We excluded the effect of deformation until cracks that formed the fractured surface were generated so that we could identify only the effect of crack growth on the residual stress of the fractured surface. First, we let the crack develop under a load of mode II (in-plane shear), which is dominant in shearing processes, and then investigated experimentally the stress that remained on the fracture surface. Subsequently, a numerical analysis simulating this crack growth was performed, and the results were compared with the experimental results from the perspective of the crack growth direction. With these analyses, we attempted to elucidate the mechanism of the generation of residual stress owing to deformations caused by crack growth.

A prototype of a test piece of 980 MPa cold-rolled steel plate with a thickness of 1.6 mm has been made. Subsequently, we conducted a tensile test using an Instron-type test machine at a crosshead speed of 3 mm/min (strain rate = 1 × 10⁻³/s). We measured the residual stress along the thickness and orthogonal rolling directions.

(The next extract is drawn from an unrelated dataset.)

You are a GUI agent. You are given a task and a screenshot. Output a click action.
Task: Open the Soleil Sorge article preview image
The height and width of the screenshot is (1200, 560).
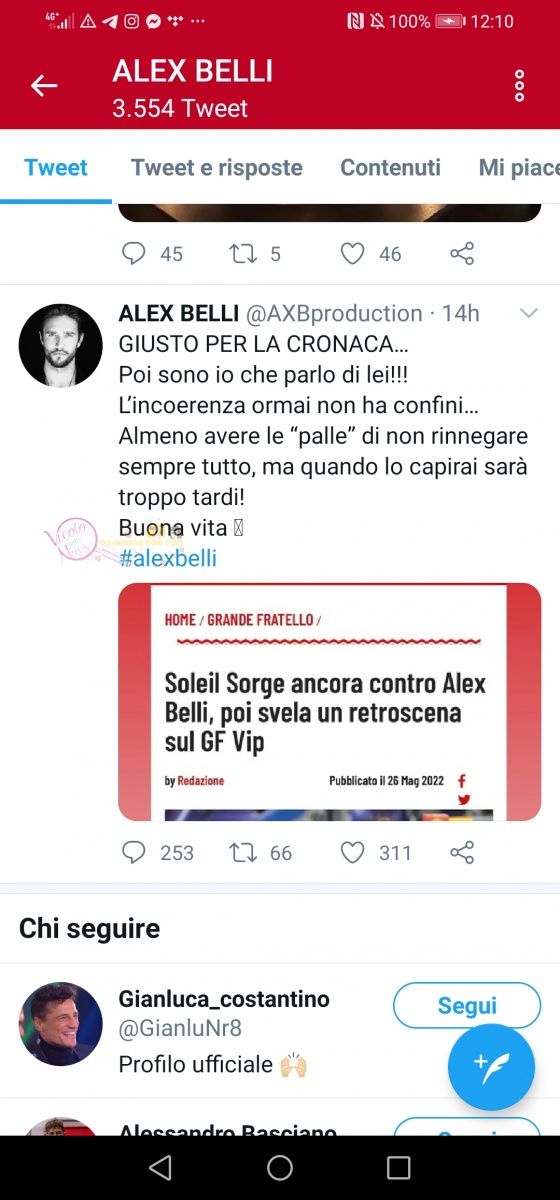pyautogui.click(x=329, y=702)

However, as it was difficult to obtain a test piece along the thickness direction, A JIS No. 5 tensile specimen prescribed in JIS Z 2241 was obtained along the orthogonal direction. The mechanical properties of the test materials are listed in Table 1.

Table 1 Mechanical properties of the material (σ_YP: 0.2% proof strength; σ_TS: ultimate tensile strength; e_t: total elongation).

A rectangular steel plate with a rolling direction length of 50 mm, width of 15 mm, and thickness of 1.6 mm was used as the test piece. Using a punch and die with a right-angle edge, the test piece was split into steel plates with rolling direction lengths of approximately 42 and 8 mm, respectively, with the punching line as a straight line. The punch-to-die clearance and plate thickness ratios (CL/t) were 5, 10, 15, and 20%, respectively. During this process, the punch was lowered at a speed of 100 mm/s using a servo-press machine.

After the shearing process, the sheared edge of the steel plate with an approximate rolling direction length of 42 mm on the left side of the die (hereafter referred to as the “sheared edge of product”) and the sheared edge of the steel plate with an approximate length of 8 mm ejected as scrap (hereafter referred to the “sheared edge of scrap”) were photographed with an optical microscope. Photographs were acquired at the center of the test piece along the width direction.

The residual stress in the width and thickness directions of the sheared edge was measured using X-rays at the center of the width and thickness directions of a test piece with a spot diameter of 0.5 mm. X-rays were irradiated at different angles Ψ between the sample surface and the surface lattice directions. The changes in the diffraction angle of the diffraction line were then measured, and the residual stress was calculated from the slope of the 2θ - sin² Ψ plot [10].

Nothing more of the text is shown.